__Task statement__: Go through the data and copy each line where the string "icon" appears.

[Stored data entries]
──────────
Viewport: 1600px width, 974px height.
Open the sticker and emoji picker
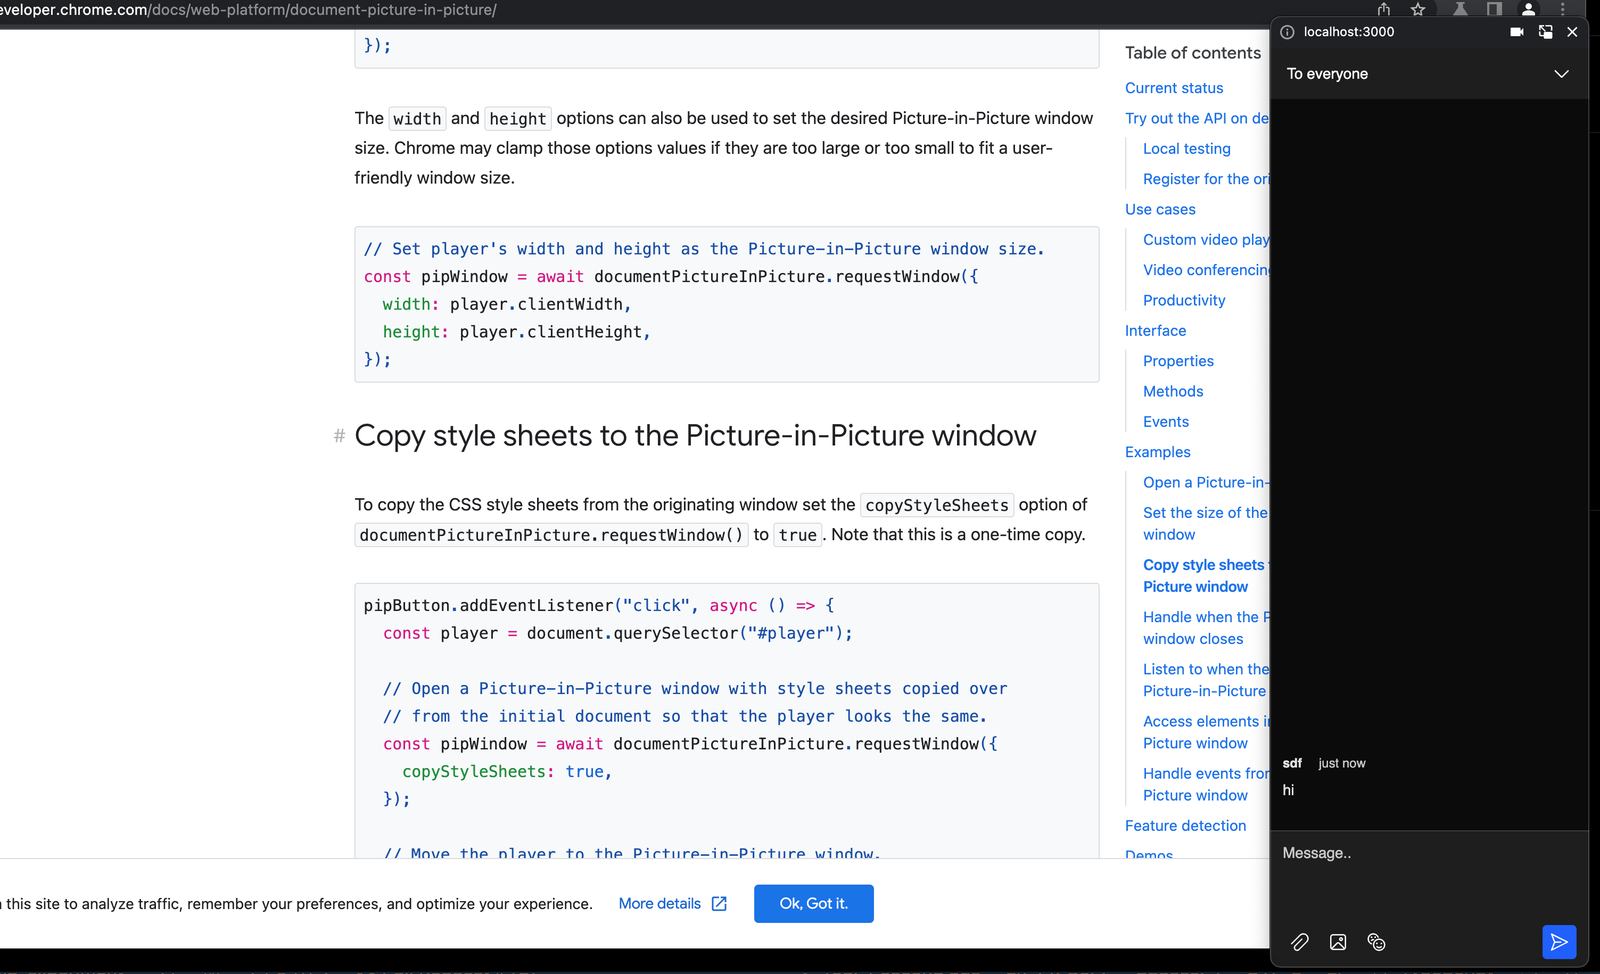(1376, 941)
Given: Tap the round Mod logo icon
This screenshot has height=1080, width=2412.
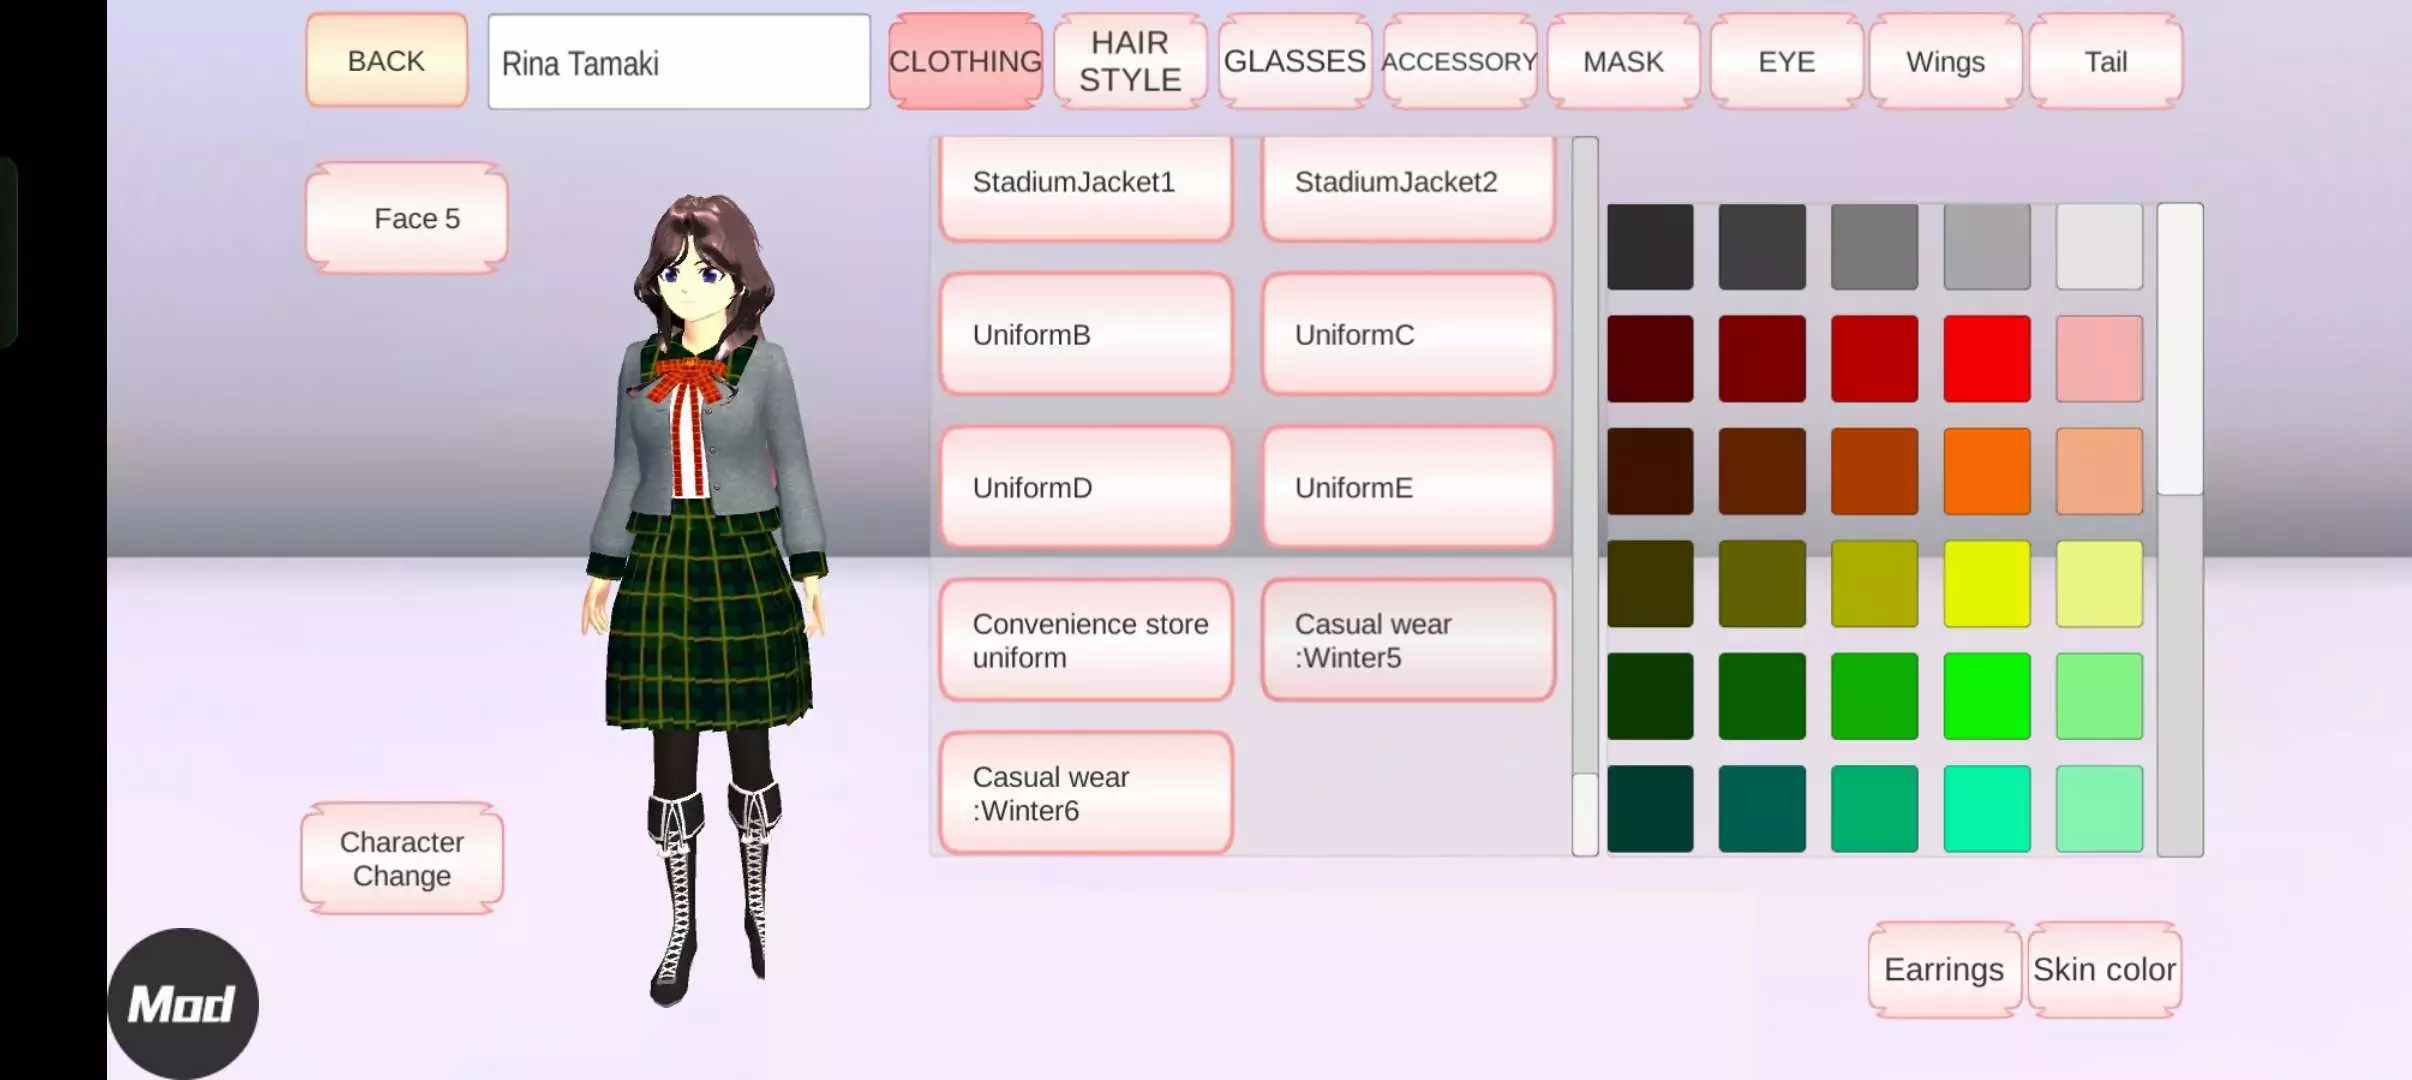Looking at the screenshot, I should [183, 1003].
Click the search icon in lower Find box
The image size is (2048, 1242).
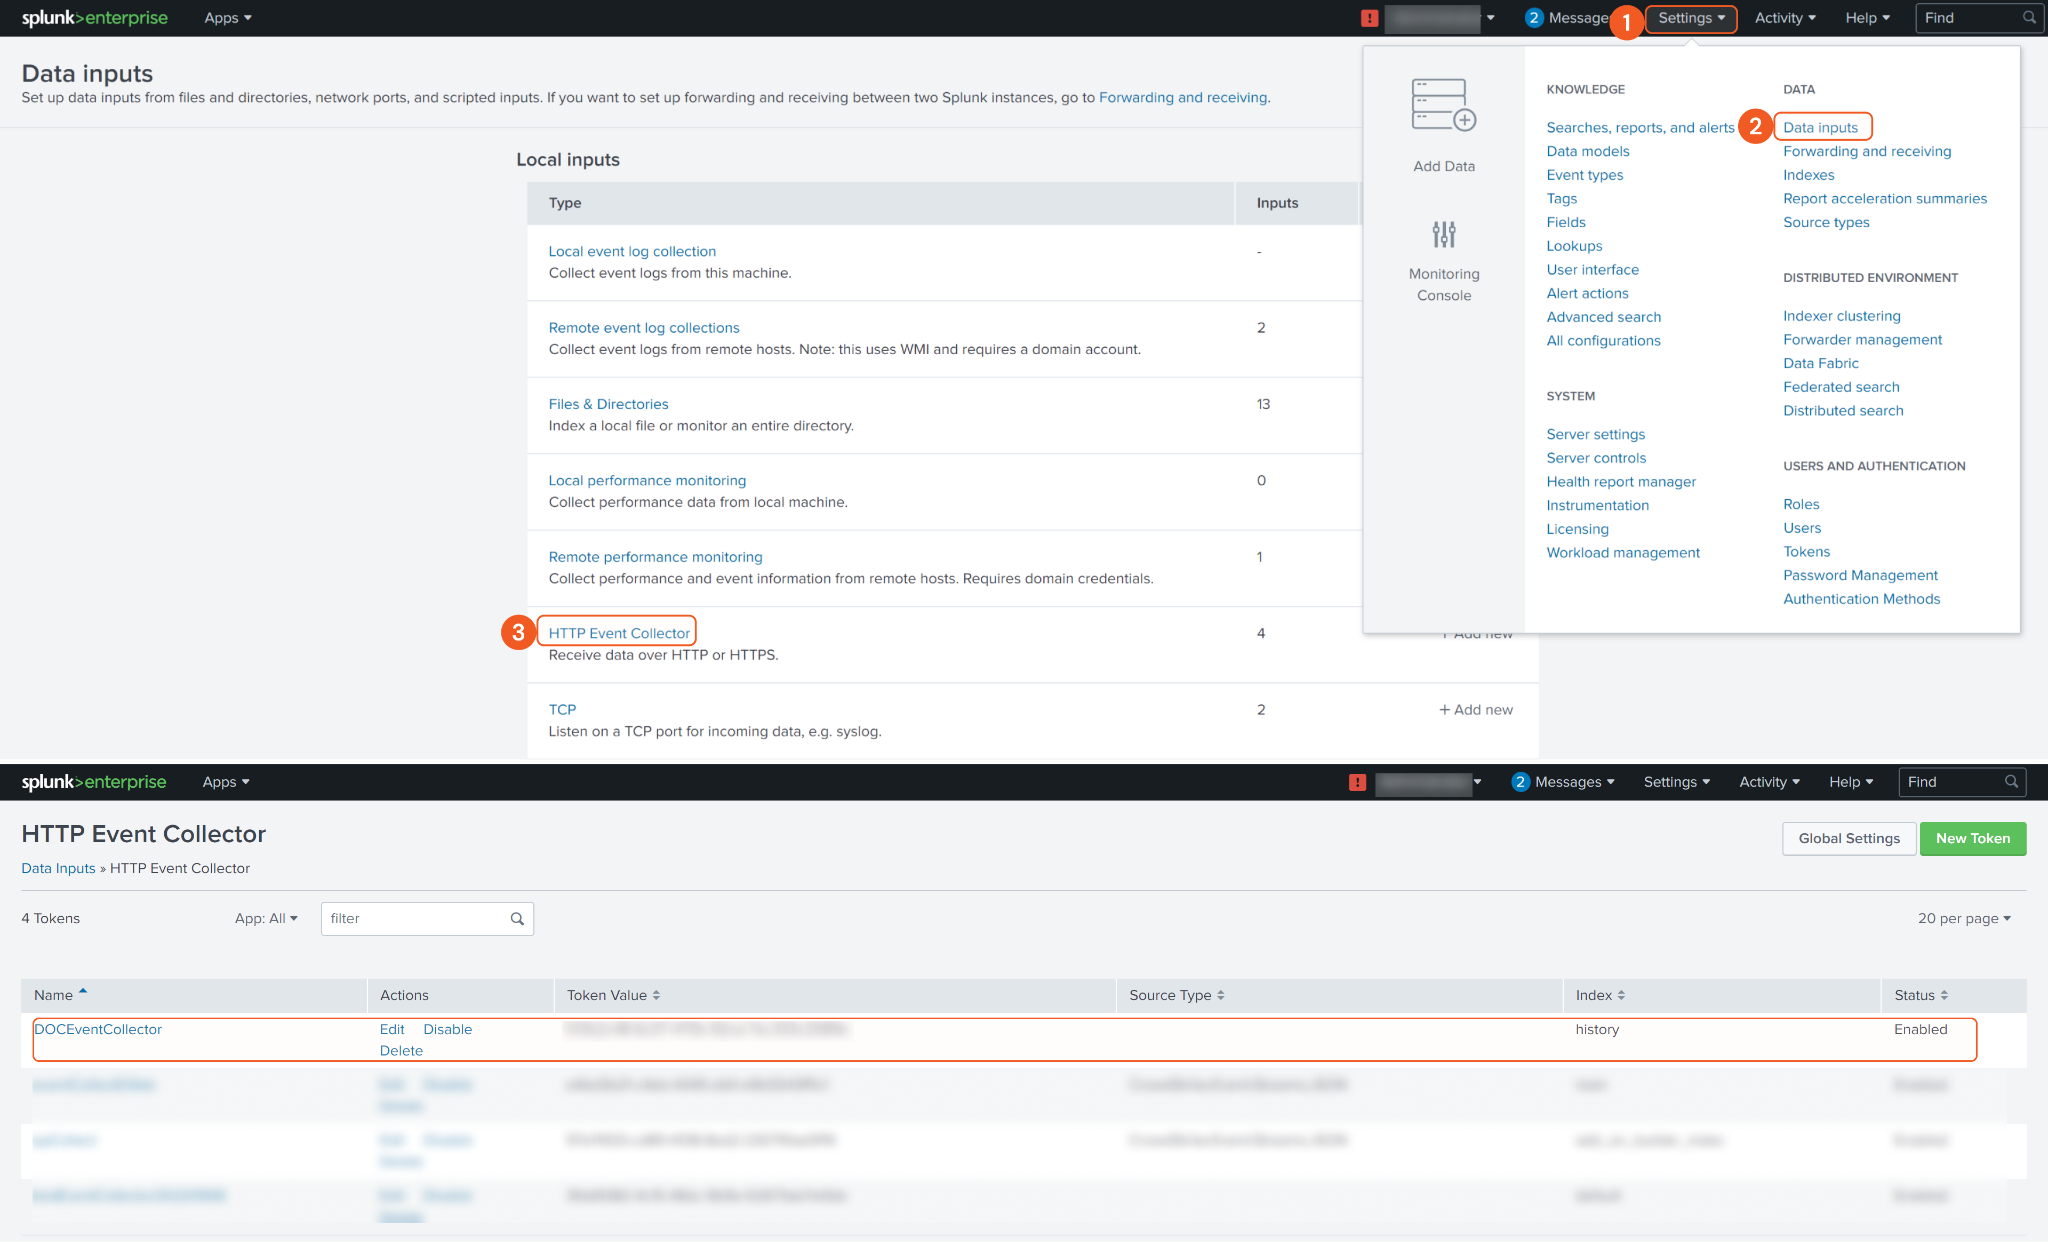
──────────
__Exercise result__:
Given: Tap the round Mod logo icon
Click the search icon in lower Find box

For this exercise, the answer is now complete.